Depuis l’instauration de la nouvelle Autorisation de Voyage Électronique (ETA) pour le Royaume-Uni en octobre 2023, le visage du tourisme vers Londres et ses célèbres tea times s’est transformé. Désormais, tous les voyageurs exemptés de visa, Français compris, doivent s’acquitter de cette formalité. Mais d’où viennent ces curieux explorateurs qui, par millions, veulent découvrir ce que cache « la Perfide Albion » ? Tour d’horizon des nationalités les plus enthousiastes à demander leur ETA, et des tendances révélées par cette nouvelle statistique… c’est le moment de lever le mystère sur ces visiteurs prêts à franchir la Manche, smartphone à la main et QR code en poche.

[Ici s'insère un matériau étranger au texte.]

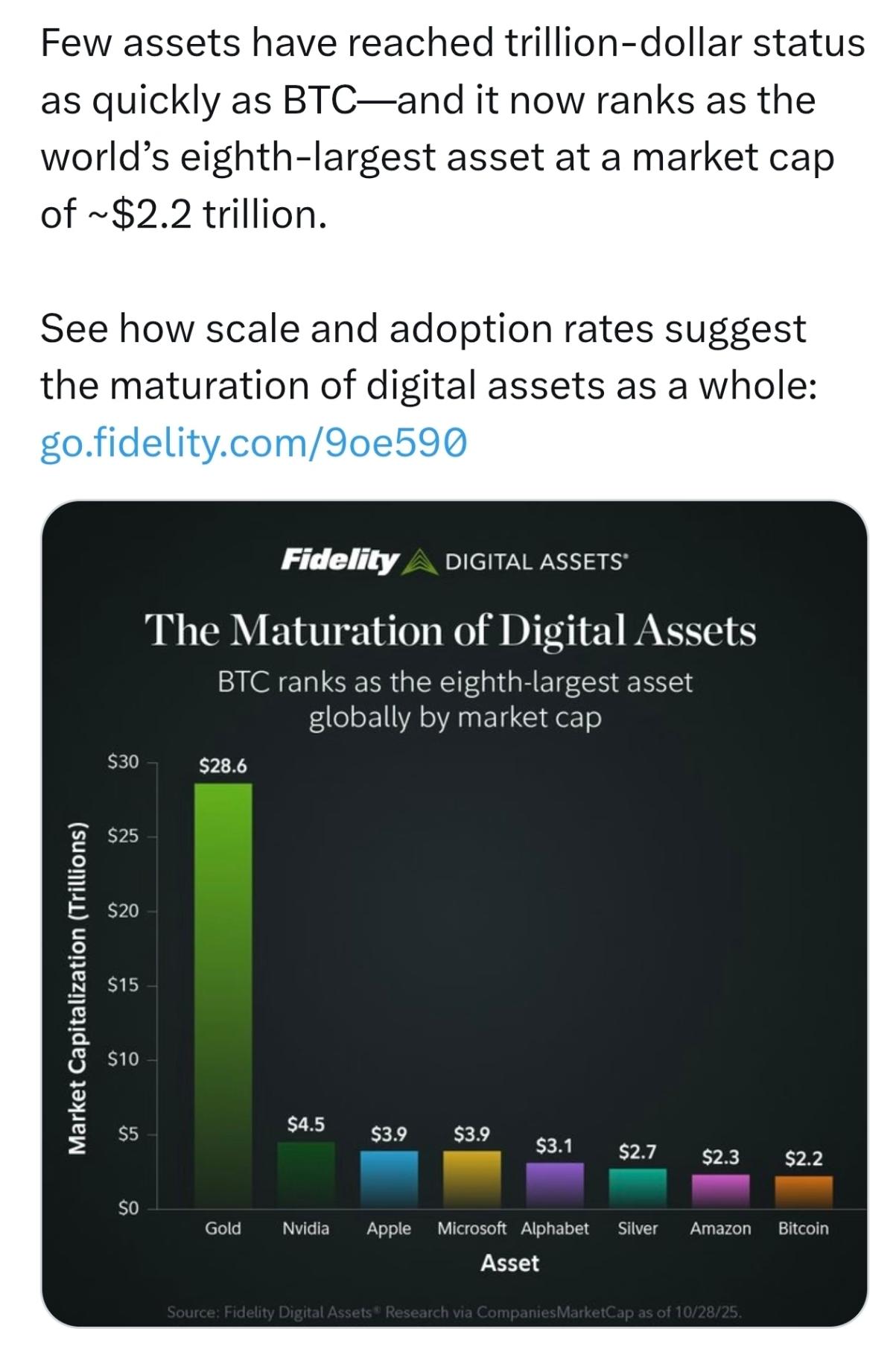Click the chart subtitle about BTC ranking
896x1346 pixels.
tap(455, 699)
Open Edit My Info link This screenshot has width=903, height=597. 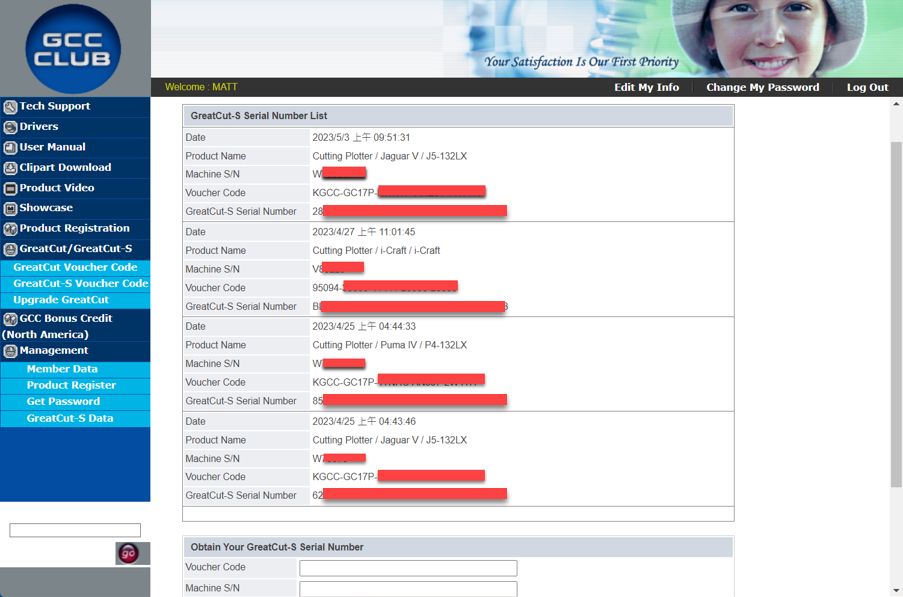pos(646,87)
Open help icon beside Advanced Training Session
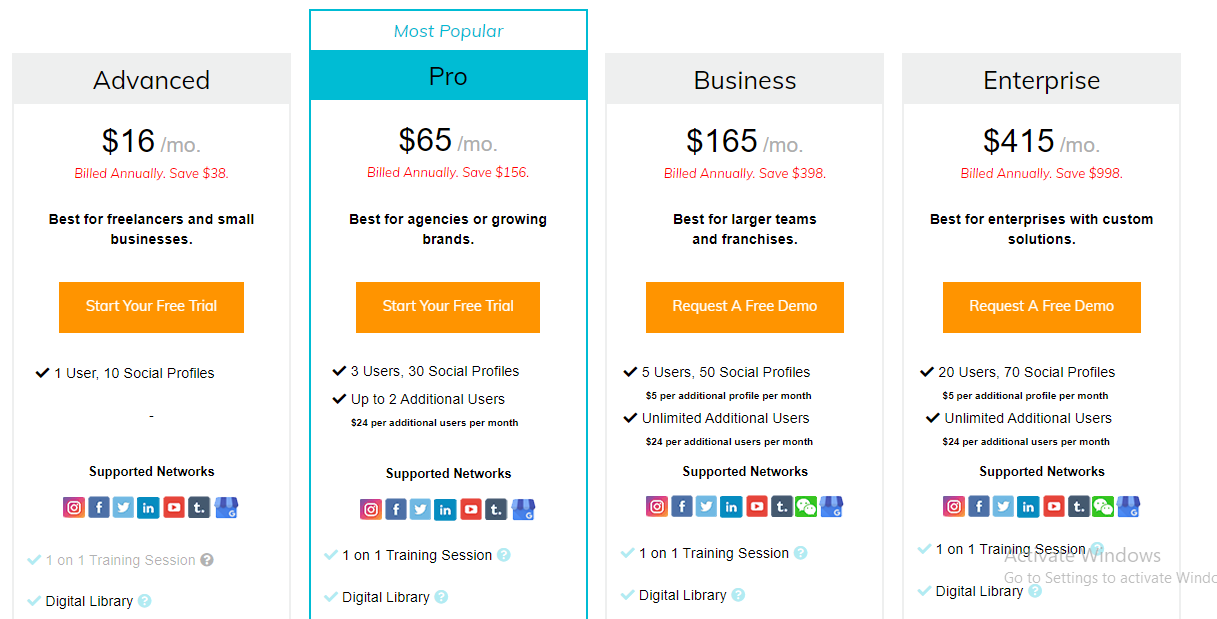 (x=207, y=560)
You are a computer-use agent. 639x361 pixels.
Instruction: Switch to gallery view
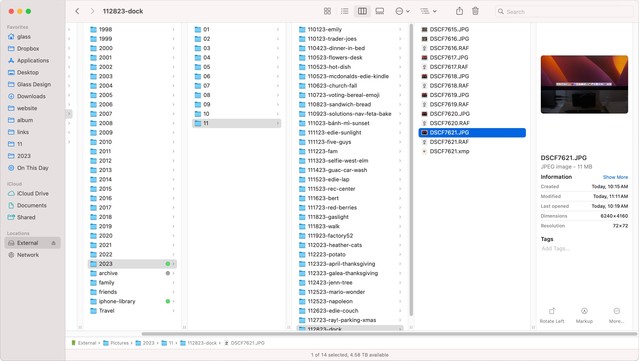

Octobre 2023 : c’est la date clé où le Royaume-Uni a déployé son tout nouveau sésame, l’Autorisation de Voyage Électronique (ETA). D’abord réservée à quelques nationalités privilégiées, la mesure a, depuis avril, été étendue à tous les visiteurs exempts de visa – y compris les citoyens de l’Union Européenne. L’objectif ? Mieux contrôler, organiser et sécuriser l’entrée des voyageurs, sans toutefois refermer les portes de Buckingham aux curieux du monde entier. Et déjà, plus de 5,5 millions d’ETA ont été attribuées depuis le lancement. Un véritable raz-de-marée touristique !

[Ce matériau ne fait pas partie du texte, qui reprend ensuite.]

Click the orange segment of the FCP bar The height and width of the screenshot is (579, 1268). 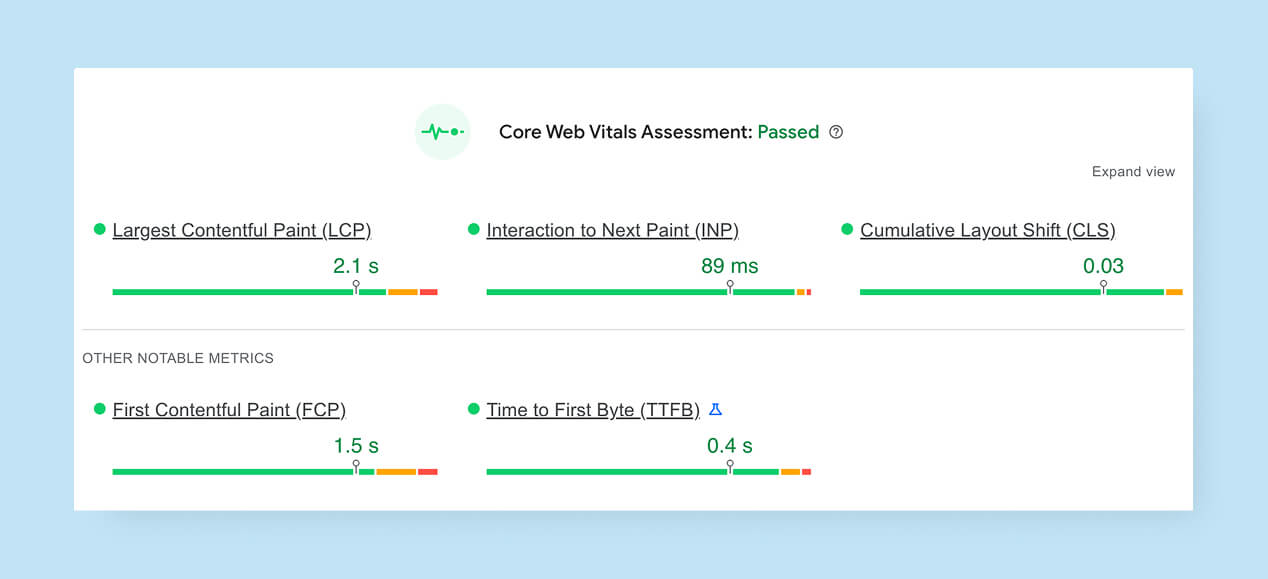(397, 471)
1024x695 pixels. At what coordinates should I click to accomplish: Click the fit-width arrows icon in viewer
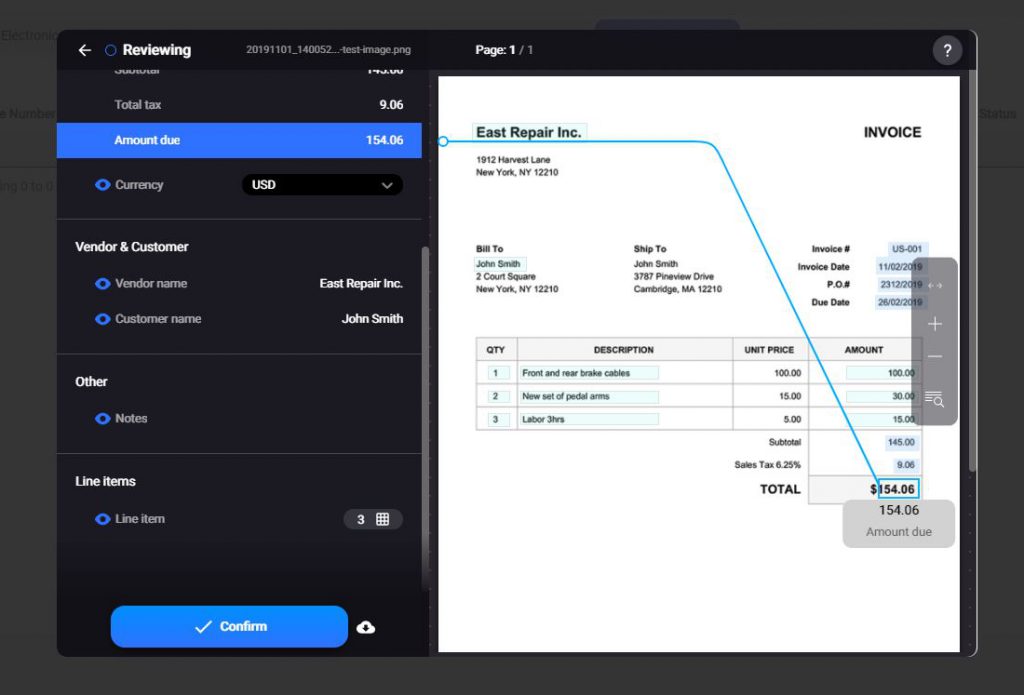click(x=935, y=286)
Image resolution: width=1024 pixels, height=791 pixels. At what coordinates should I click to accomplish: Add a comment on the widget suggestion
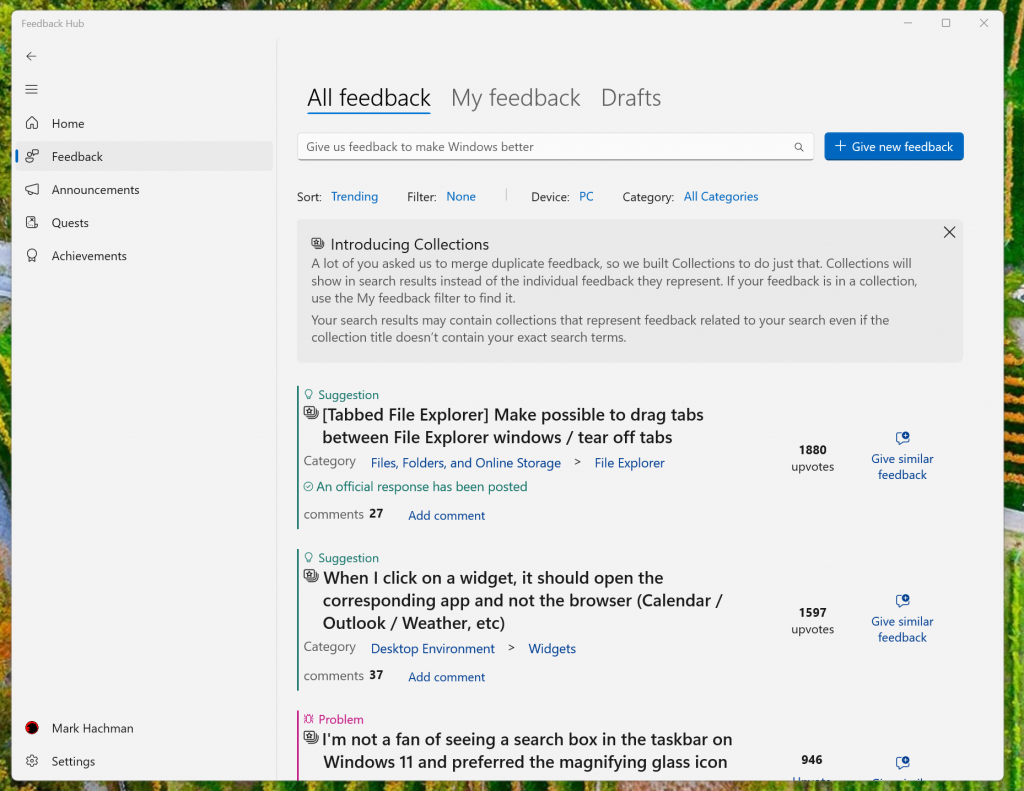coord(446,677)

Domination américaine : le Royaume-Uni, eldorado des Nord-Américains
Without surprise, les États-Unis caracolent en tête du peloton. Avec près de 1,7 million d’ETA attribués, les voyageurs américains semblent décidément peu préoccupés par les petites contrariétés administratives post-Brexit. Il y a fort à parier qu’entre la quête des origines royales, la passion pour les pubs historiques et l’amour du fish and chips, les nord-américains n’en finiront jamais de revenir fouler le pavé londonien… Et tant qu’il y aura du cheddar fondu au menu, la Manche restera un simple canal à traverser !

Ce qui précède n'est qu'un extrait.